Magistrate Pearl Williams has rejected the bail application of United States citizen Jason James Grogg, who has been charged with eight customs offences. On the 4th of May, 2023, he was apprehended at Douglas Charles Airport while travelling to Barbados, two days after he was released from prison upon payment of a $25,000.00 fine for possession of firearms and ammunition. Three of the charges were for false declaration which Grogg pleaded not guilty to, while five were indictable complaints of evasion of customs duty. 

The Director of Public Prosecution (DPP) Sherma Dalrymple argued against bail on the grounds that Grogg is a flight risk, however, Grogg’s defense attorney Jilane Prevost claimed that bail should be granted in the public’s interest, citing a High Court ruling which states that bail cannot be denied solely because of a non-national’s status as a flight risk. 

Magistrate Williams postponed her decision until May 11, when she requested further submissions from both sides. On May 12, Customs Officer Davidson Stewart gave evidence for the prosecution.

According to him, while Grogg was in police custody, he informed his lawyer of Customs’ interest in interviewing him on May 4th, 2023. However, the interview never happened as the accused never showed up. On that day, it was discovered that Grogg was at the airport about to leave Dominica. Stuart was firm in his testimony that an interview had been scheduled. Alexander argued on two grounds for the prosecution’s objection. Firstly, he referred to section four subsection three of the bail act, stating that a person charged with a serious offence, punishable by a term of imprisonment, or previously convicted for an offence, is not entitled to bail unless the court finds there is just cause to do so. Alexander further submitted that there was substantial evidence to believe that Grogg would not surrender to the court for his trial as there was no proof that he intended to return to Dominica. He added that Grogg had no ties to Dominica as he was a missionary worker without a job.
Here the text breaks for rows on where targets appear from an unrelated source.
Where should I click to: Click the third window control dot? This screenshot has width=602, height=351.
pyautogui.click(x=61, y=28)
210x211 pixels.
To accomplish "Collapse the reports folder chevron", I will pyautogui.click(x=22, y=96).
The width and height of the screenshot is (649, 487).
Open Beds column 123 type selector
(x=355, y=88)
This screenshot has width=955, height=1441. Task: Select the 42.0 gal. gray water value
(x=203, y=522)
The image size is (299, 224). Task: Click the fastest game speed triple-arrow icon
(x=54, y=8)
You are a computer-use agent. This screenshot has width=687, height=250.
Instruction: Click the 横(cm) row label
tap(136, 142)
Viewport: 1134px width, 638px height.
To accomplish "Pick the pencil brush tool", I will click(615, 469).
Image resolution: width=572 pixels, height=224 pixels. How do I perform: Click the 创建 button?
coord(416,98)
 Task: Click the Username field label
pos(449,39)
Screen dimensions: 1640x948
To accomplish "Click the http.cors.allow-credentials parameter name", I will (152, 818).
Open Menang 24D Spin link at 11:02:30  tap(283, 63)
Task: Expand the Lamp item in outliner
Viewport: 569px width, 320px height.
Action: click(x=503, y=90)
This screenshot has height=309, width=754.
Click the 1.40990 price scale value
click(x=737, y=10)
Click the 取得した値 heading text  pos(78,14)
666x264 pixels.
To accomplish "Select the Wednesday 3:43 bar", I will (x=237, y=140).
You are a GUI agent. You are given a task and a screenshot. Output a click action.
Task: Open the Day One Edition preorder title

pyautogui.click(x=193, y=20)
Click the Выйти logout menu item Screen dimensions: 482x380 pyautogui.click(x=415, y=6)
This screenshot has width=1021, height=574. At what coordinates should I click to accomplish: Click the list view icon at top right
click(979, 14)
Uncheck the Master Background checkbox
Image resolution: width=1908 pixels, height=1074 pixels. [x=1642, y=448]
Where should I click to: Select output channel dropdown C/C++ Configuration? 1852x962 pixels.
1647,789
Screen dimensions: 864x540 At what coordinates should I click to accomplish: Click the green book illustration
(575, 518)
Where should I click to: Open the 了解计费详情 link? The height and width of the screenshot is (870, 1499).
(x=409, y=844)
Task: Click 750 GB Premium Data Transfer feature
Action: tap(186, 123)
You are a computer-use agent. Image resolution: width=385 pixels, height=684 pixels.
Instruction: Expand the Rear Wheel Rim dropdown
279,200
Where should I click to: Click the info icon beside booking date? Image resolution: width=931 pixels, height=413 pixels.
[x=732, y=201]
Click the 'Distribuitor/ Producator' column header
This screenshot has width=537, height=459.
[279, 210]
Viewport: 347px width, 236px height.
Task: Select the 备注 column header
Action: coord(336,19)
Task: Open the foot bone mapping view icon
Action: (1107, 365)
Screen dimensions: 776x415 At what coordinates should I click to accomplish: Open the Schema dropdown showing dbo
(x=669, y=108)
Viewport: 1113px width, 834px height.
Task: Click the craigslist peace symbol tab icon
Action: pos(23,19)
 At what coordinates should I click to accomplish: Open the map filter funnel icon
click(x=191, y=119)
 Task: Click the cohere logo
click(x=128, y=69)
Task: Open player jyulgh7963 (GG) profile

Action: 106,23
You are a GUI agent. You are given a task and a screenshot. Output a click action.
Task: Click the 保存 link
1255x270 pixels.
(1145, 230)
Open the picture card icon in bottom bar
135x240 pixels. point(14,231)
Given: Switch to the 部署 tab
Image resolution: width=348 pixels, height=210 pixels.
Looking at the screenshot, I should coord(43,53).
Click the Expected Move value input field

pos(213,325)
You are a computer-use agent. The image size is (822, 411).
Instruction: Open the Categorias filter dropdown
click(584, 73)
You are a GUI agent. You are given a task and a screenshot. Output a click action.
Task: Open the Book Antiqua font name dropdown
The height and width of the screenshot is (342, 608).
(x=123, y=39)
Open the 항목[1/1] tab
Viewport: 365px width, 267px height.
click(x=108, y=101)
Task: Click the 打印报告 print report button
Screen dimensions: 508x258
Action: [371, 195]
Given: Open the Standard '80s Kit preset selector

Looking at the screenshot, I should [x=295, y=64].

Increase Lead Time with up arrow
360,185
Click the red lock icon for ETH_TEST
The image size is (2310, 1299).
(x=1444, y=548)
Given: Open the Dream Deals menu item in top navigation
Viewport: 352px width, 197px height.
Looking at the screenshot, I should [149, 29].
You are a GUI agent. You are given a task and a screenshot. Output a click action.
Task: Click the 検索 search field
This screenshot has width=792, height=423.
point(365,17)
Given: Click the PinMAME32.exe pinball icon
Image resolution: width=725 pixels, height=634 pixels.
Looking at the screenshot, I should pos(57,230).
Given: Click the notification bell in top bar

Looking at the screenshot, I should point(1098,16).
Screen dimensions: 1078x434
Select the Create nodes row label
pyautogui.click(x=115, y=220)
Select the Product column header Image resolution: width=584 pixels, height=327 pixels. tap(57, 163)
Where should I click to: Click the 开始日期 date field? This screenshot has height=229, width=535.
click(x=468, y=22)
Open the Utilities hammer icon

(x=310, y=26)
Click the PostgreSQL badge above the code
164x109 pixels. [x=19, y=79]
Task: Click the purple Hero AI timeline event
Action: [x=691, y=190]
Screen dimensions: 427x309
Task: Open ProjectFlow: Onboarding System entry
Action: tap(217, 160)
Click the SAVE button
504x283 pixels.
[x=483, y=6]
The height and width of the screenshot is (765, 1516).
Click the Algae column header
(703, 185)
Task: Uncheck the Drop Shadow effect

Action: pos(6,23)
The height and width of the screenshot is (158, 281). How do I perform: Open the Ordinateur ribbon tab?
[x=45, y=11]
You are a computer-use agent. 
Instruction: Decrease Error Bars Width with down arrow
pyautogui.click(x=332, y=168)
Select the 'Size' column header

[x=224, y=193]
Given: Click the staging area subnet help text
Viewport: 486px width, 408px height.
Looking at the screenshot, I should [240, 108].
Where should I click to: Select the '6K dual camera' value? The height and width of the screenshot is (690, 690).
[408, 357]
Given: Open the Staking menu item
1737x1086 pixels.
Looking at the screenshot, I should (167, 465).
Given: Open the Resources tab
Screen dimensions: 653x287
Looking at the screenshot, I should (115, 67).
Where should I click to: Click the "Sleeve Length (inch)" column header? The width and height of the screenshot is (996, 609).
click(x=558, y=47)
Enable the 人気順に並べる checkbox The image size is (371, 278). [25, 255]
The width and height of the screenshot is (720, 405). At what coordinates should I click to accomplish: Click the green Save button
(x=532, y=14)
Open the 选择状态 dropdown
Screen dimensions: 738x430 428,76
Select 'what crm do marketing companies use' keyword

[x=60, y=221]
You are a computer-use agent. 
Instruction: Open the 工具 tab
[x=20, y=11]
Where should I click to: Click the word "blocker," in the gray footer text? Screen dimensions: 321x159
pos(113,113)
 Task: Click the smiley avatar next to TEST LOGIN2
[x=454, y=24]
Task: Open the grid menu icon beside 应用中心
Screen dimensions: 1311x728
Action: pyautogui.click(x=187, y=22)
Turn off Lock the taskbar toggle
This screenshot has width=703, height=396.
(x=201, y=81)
Jilane Prevost, defense counsel, brought to the attention of the court that her client’s previous conviction was related to the same facts, circumstances, evidence, dates, and witnesses as the Customs proceedings. She suggested that the court should take a comprehensive approach when interpreting section four subsection three of the bail act. Prevost asserted that it was speculative to assert what the defendant knew or ought to have known as there was no official notice of a scheduled meeting with customs on the 4th of May or any other date. She argued that Grogg was a free man after being released from the court since his travel documents were returned to him with no further instructions. In addition, she cited that Grogg, his wife, and three children had no prior legal issues in Dominica before his conviction, thus there was no valid reason to think that the accused would commit another offense while on bail. She proposed that no witnesses were at risk, and it would be illogical for the defendant to attempt to interfere with any of them. She also declared that it was in the public’s interest to know that an individual who has just been convicted of an offense cannot be put in double jeopardy for the same facts and evidence of his criminal conviction and detained before being proven guilty.

Magistrate Williams declared that the court was not satisfied that there was sufficient cause to release Grogg on bail. She noted that Grogg had been living in Dominica for only two years, his children were all US citizens who were homeschooled, he had no form of steady employment apart from voluntary work, and there was no evidence of an approved work permit. Furthermore, Grogg did not have a permanent residence, as his rental agreement might be terminated at any time. As the mission for which Grogg came to Dominica had concluded and he was not able to demonstrate community ties, bail was ultimately denied and Grogg was remanded to the Dominica State Prison. A hearing to consolidate the charges was set for June 8, 2023, with the presiding Magistrate ruling that the summary matters would be tried by her, and the indictable matters would be heard by another Magistrate.